Document Type

Senior Thesis

Publication Date

5-2019

Abstract

This thesis aims to illustrate the ways Black/Brown bodies are still widely and prolifically framed as sublegal and less legitimate, by examining the rhetorical racialized violence committed against persons of color who are considered to be the most respected and accepted by mainstream society; the respectables, Black/Brown academics and professional athletes. Simply put, my thesis is about using the way we respond to social movements as a lens to understanding the ways “colorblind” policies have failed in bridging our racial divide and have instead relocated the same problems under new terms. I will argue here that this does nothing more than create monuments for American chattel slavery and racial inequality within the minds of mainstream society. I contend that Black capture is ongoing and not past, and here I look to the racialized subjugation within academia and the NFL as microcosm and artifact that America is not the post-racial place it claims to be. It is a goal of this thesis to imagine solutions to our current racial divide and analyze the viability of current methods of challenging the status quo, such as political institutions and actors and social movements. I posit that intersectionality offers part of the solution, in that colorblind legislation and societal practices will be examined here by someone not of the majority disposition and world view, and with an entirely different identity composition than all the scholars presented here in this work.
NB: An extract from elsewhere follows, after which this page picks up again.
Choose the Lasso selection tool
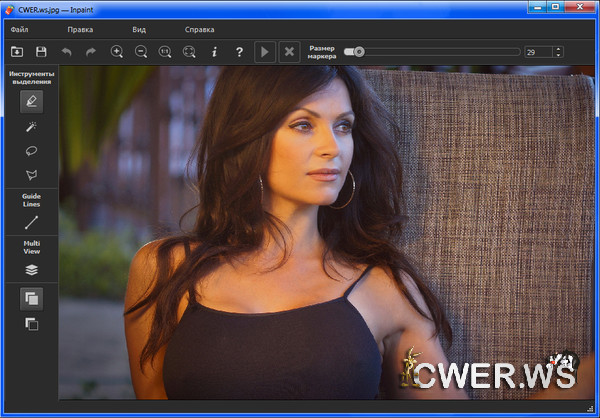 pyautogui.click(x=31, y=151)
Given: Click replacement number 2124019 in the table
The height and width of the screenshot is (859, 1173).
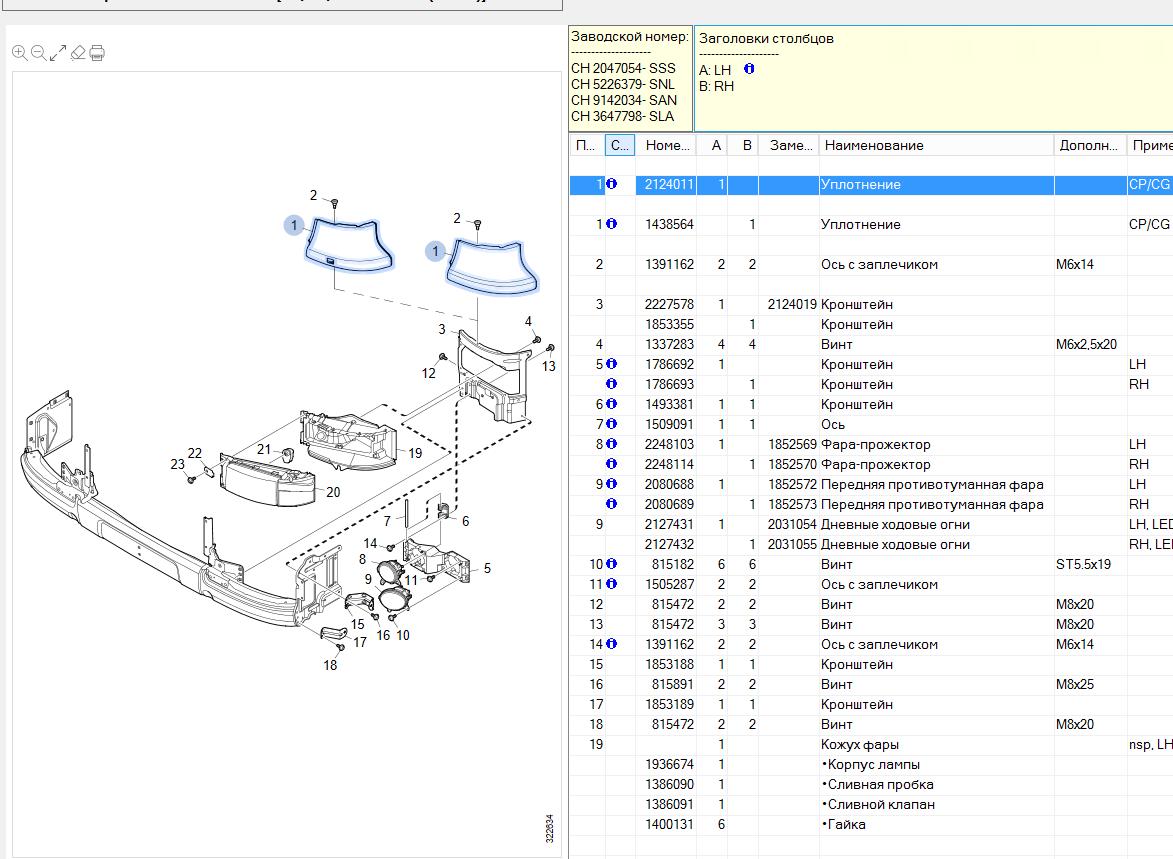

I also contend intersectionality can prove to be advantageous in allowing people of differing world views and experiences to view and examine the same information and offer different interpretations of the drawbacks and advantages of specific policy in order to minimize the amount of inequality that has been politely yet not unconsciously encoded into everyday life. This is a call to action to increase diversity not only in politics but academia as well, to signal a shift for accountability ensuring that no instance of whitewashing goes unchecked.